Design

Startup’s open kitchen provides free staff meals

Thumbtack’s 150-person staff enjoys free daily meals compliments of a five-person culinary team.

At startup companies, healthy food and family-style lunches have become almost as compulsory as ping-pong tables. But the founders of Thumbtack, an online marketplace that connects service professionals and customers, quite literally put their money where their mouths are.

When the San Francisco-based company was founded in 2009, CEO Marco Zappacosta cooked lunch for the tight-knit team.

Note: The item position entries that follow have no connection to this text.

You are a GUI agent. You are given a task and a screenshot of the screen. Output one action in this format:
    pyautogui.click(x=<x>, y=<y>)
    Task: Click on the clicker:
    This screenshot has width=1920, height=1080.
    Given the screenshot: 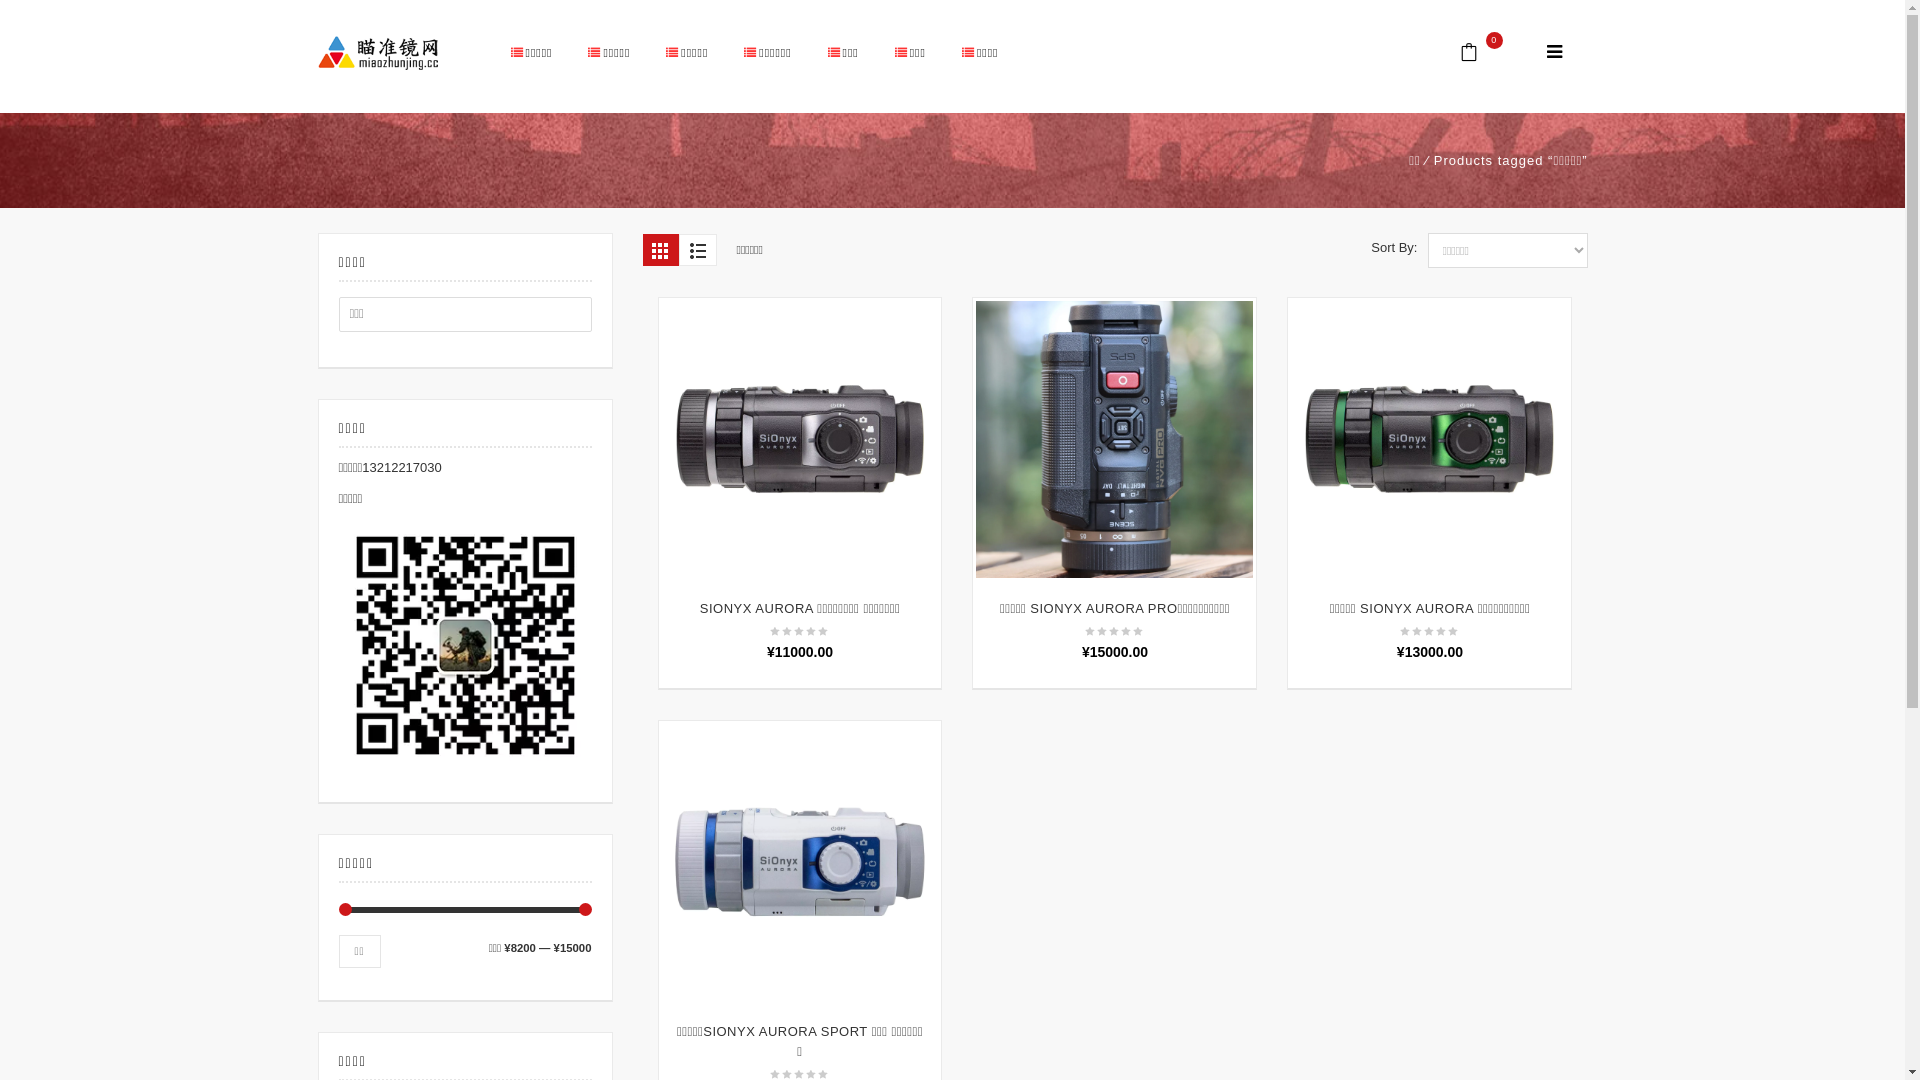 What is the action you would take?
    pyautogui.click(x=1554, y=54)
    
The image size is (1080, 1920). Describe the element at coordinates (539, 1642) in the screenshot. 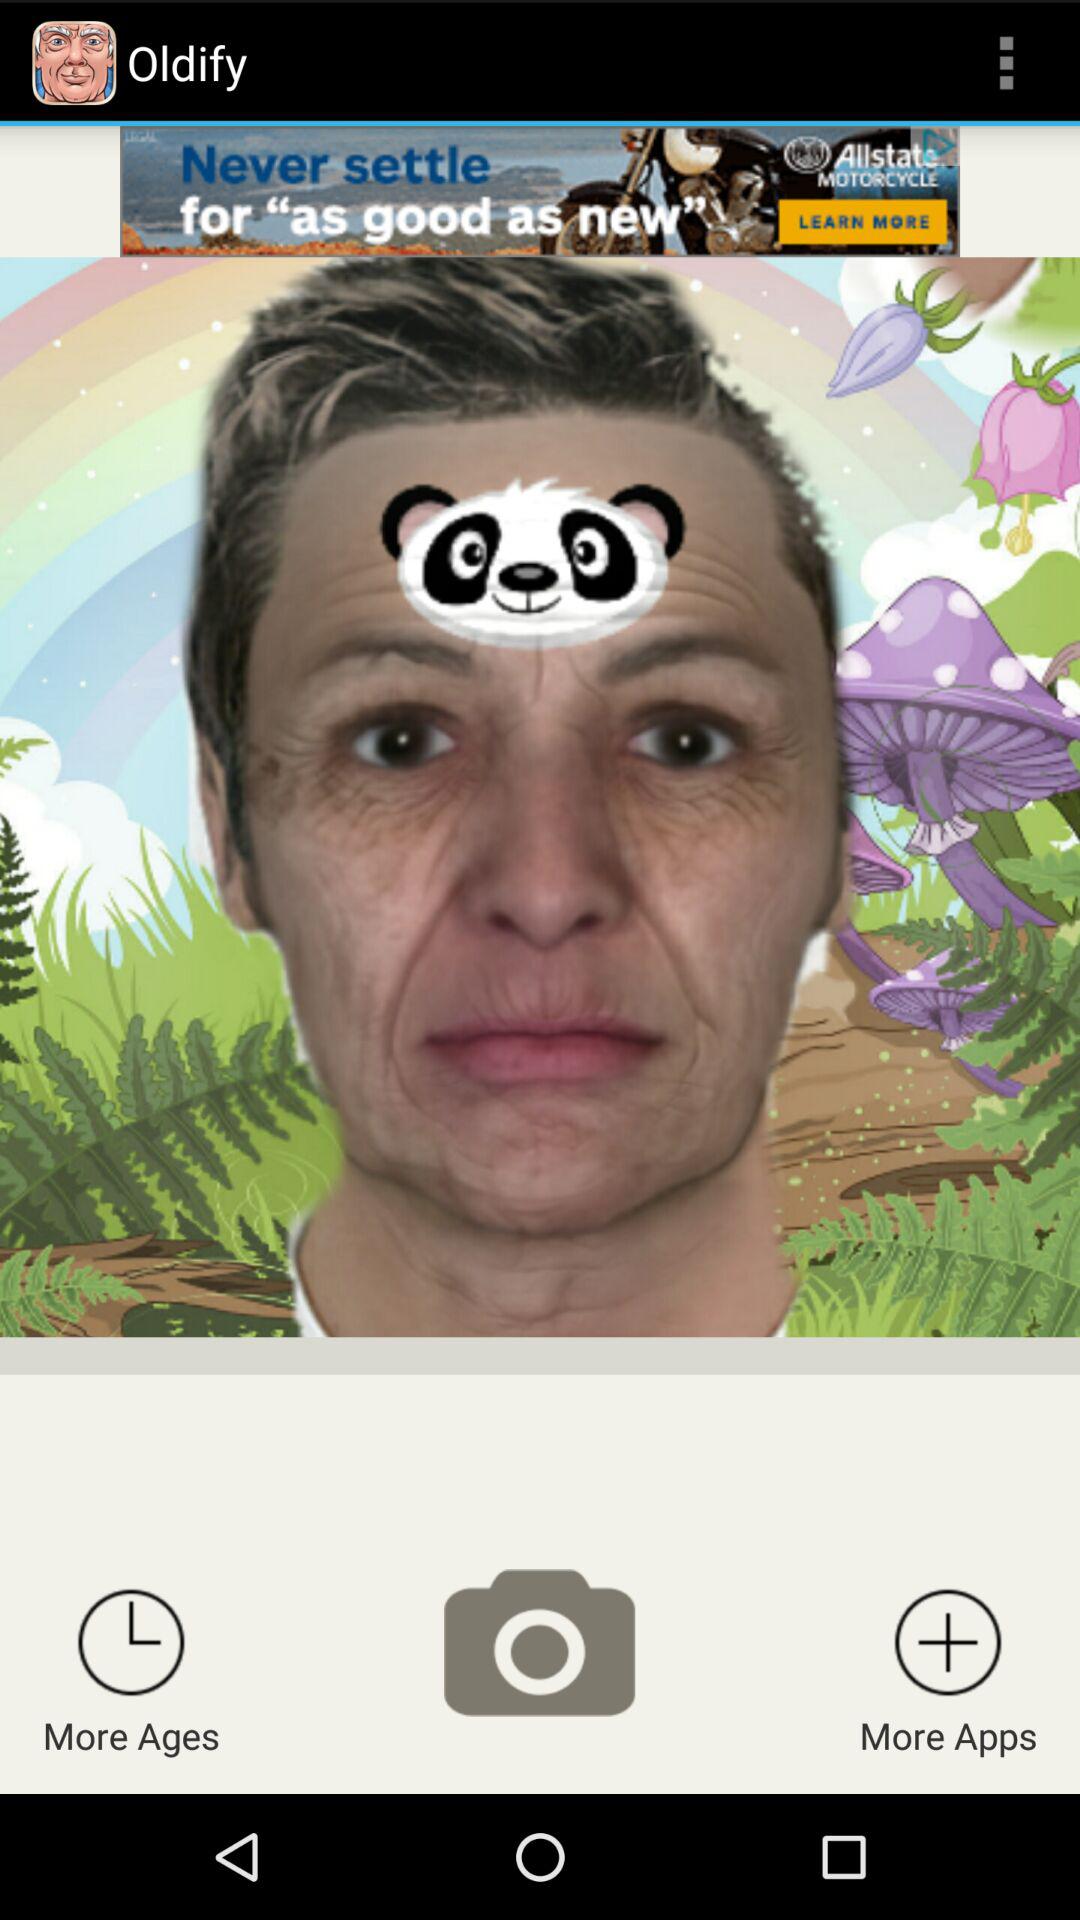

As Thumbtack grew, the founders decided to forego their own salaries for a while so that they could afford to hire Executive Chef Aubrey Saltus to do the cooking for the staff of 16, and employees shared the free meals at one long table. “[Zappacosta” really believes that you have a special bond with someone when you are sitting next to them eating the same lunch,” Saltus says.

Today there are 150 employees. And while the company’s growth meant everyone no longer fits at the same table, Zappacosta preserved that culture of sharing meals when Thumbtack relocated to its new headquarters last year. The new dining room  is set up to foster a positive relationship with both food and coworkers, and all 150 employees eat within 90 minutes of each other.

That camaraderie extends to the new kitchen, where cooking remains a marquee operation. Thumbtack’s open kitchen is showcased on the main floor of the building, across from the room where the company hosts major presentations. Thumbtack’s two state-of-the-art convection ovens and eight burners still are pretty humble for a booming nine-meals-a-week operation, Saltus says. But the open layout helps employees and the culinary team feel more connected, says Saltus.

“It allows people to feel included in what goes on,” she says. “I think if you were to come in and observe it, that’s the first thing you would see. It’s very different from all the other kitchens.”

Health also is a priority. For each lunch sitting, Thumbtack’s culinary team prepares one main animal protein, one main vegetable protein and several vegetable side dishes. The service station was revamped earlier this year, building in additional space for housemade jams, pickles and snacks. After the redesign, Saltus found stowing goodies in new custom drawers and cabinets has encouraged employees to cut down on unnecessary snacking. The only snacks on display are easy-to-grab fruits and nuts. Staffers also have easy access to healthy teas, Kombucha and iced coffee on tap—sugary sodas are few and far between.

Why invest in an in-house culinary program? Zappacosta priced out the options, including buying lunch for the staff, and found it less expensive to employ a chef and kitchen staff than to outsource catering multiple times a day, says Karen Bard Sayah, Thumbtack’s PR consultant. “The initial build-out of a kitchen obviously cost money,” Saltus says. “But beyond that, food cost is actually better with an in-house chef, and food is way more delicious because it doesn’t sit on a truck in a hotel pan for hours.”